> [本文抜粋]:
(※インスタ重複)
自宅看取りで、老衰のお手本みたいな感じでおばあちゃんが旅立った。
享年100歳。
おばあちゃーん来たよー!
当たり前だけどもういない。返事もない。
それが寂しくて不思議で悲しくて涙が出てくる。
わかってる。
死んだからいない、そりゃそうなんだけど。
いつかこんな時がくることももう充分に大人だから知っている。
でも寂しいものだ。
亡くなった父方のおばあちゃんは幼い頃の私にとってめちゃくちゃ厳しくピリリと怖い存在だった。
愛情深いんだけど、なんかピシッとしていて自然と背筋が伸びていた。
祖父がまだ若いうちに亡くなったのもあって、叔父叔母や父たちは祖母を安心させたい一心で社会的にも立派になった。
その華麗なる一族の中で幼い頃の私と妹は、華麗なる従兄弟、従姉妹たちに圧倒されながら育った。
厳しくてピリリな祖母は、努力家で負けず嫌いでいつもスーツかお着物を着ている人だった。
一族集合のたびに長男である叔父からは「素直に、心豊かに逞しく生きる」という教えを叩き込まれた気がする。
そして、それが祖母たちを大切にすることになるんだよ、と。
自分の生き様は親、親族に返ってくるよ、と。
おばあちゃんの誇りでありたいと自然と皆んな思ってやってきたと思う。
大正生まれのおばあちゃんは、地方政治家の娘で裕福な家に生まれながらも、実母がはやく亡くなり継母に育てられた。
継母には辛くあたられ、行きたかった女学校へ通わせてもらえなかったそうだ。
弟たちは大学まで出してもらえて、自分もすごく勉強がしたかったと晩年に語っていた。
だから孫である私たちにも勉学については尚更厳しかったんだと思う。
従兄弟、従姉妹たちは優秀で、それに比べて私と妹はポンコツ。
でも最期、おばあちゃんはありがとうありがとう、自分の子どもたちも孫たちもひ孫も皆んな皆んな素晴らしい良い子、と褒め称えて逝った。

> [指示 1]:
次の(a)～(c)が祖母についての文章と合っているかを、それぞれ「はい」か「いいえ」で答えよ。判断の決め手となる本文の語句もそのまま引用すること。
(a) 祖母は享年100歳だった。
(b) 祖母は行きたかった女学校に通った。
(c) 祖父は年を取ってから亡くなった。
> [指示 2]: 祖母についての文章によれば、祖母はいつも何を着ていたか。
> [指示 3]: 祖母についての文章の続きを、最後の文のあとから書いてください。

> [記録データ]:
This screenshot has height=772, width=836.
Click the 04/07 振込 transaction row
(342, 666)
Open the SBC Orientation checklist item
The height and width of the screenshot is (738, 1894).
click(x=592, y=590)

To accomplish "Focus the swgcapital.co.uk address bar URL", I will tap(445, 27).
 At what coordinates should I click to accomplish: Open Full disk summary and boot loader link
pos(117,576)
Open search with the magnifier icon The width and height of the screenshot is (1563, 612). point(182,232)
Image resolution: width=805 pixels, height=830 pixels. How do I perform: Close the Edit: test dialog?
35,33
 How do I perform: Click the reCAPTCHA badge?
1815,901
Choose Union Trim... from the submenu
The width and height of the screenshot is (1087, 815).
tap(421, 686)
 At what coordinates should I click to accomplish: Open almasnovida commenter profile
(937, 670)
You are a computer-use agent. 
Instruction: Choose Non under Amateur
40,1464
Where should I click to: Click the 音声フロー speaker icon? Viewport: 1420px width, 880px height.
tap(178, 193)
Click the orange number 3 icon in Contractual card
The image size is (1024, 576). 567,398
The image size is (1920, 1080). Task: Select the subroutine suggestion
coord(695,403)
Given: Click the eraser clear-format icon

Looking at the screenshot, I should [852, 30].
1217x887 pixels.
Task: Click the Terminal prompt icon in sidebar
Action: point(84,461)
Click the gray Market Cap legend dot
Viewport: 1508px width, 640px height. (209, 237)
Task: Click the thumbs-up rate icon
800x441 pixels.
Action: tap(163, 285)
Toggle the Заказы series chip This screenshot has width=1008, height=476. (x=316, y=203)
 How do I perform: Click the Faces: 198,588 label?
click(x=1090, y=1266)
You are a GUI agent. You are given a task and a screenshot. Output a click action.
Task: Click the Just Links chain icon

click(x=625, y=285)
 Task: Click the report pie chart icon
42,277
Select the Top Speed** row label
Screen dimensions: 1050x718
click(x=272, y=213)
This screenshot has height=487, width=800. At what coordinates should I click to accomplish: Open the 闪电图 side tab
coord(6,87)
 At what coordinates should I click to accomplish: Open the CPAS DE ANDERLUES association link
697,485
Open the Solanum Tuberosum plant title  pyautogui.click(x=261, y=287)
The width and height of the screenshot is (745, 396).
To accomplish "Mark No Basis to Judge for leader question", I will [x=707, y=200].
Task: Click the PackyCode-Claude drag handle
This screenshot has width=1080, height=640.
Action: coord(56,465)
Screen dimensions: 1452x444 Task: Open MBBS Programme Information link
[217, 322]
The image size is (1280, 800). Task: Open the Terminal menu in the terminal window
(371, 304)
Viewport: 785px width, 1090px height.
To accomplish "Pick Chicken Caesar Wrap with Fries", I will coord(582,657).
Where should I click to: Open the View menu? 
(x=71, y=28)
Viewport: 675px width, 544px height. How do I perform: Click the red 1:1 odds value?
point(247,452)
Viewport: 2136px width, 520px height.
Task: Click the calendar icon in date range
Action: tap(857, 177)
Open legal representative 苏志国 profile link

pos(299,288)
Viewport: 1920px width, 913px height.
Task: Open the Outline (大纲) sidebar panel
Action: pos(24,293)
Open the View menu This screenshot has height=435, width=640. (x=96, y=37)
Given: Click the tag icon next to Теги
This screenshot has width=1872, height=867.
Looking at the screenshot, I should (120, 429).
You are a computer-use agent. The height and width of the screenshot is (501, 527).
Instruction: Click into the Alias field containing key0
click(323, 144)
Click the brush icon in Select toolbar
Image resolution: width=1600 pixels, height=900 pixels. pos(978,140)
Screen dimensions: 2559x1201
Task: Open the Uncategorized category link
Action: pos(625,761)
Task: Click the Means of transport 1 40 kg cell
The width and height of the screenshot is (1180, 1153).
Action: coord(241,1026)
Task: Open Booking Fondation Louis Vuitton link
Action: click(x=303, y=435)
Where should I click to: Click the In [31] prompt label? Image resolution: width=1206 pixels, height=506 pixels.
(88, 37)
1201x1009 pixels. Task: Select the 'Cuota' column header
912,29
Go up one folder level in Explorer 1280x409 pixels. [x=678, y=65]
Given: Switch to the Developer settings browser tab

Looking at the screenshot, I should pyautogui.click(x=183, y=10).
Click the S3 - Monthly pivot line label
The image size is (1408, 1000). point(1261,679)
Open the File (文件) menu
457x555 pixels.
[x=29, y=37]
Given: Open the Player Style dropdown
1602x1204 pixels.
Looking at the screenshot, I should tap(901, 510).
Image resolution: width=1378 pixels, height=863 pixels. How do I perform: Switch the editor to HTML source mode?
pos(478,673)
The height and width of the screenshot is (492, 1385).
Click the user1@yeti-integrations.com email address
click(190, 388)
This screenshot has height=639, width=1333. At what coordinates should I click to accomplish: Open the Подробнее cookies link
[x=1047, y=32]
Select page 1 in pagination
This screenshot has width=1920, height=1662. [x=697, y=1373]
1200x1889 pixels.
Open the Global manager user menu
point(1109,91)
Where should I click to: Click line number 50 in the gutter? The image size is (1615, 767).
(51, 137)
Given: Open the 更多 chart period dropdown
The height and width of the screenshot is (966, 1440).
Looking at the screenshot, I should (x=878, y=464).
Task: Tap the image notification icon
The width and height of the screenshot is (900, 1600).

> [模範解答 1]:
(a) はい。「享年100歳。」
(b) いいえ。「行きたかった女学校へ通わせてもらえなかったそうだ。」
(c) いいえ。「祖父がまだ若いうちに亡くなった」

> [模範解答 2]: スーツかお着物。

> [模範解答 3]:
自宅看取りだから、誰か必ず側にいたんだけど、とにかく、ありがとうという言葉と、大好きよ、と、良い子だね、とそんな言葉を繰り返していた。
最期まで自分の脚で歩いたし、泣き言一つ言わなかった。
告別式のとき、叔父が親族皆んなに言った。
おばあちゃんを皆んなでそれぞれ得意分野で分担しながら見送ることができて良かったと。
そして、その個性を大切にして、これからもそれぞれ命いっぱい生きようと。
世間的に立派とか、出世とか、そういうメジャーだけが大事じゃなくて、それぞれが周りを大切に命いっぱいに、と。
そんな感じで。
私にとって、祖母の看取り期は、いろんなものが拭われてアップデートされた日々だった。
うちの長男のび太は、告別式では号泣。
しかしやはりのび太。
火葬場では、おばあちゃんがこんがり焼けて出てくると思っていたようで、骨上げのときは目をまん丸にして驚いていた。
パンじゃないんだから。ね。
よくわかってないかもしれない2歳次男が「おばあちゃんほねだけになっちゃったねぇ〜」としみじみ言い、皆んなで泣いて笑った。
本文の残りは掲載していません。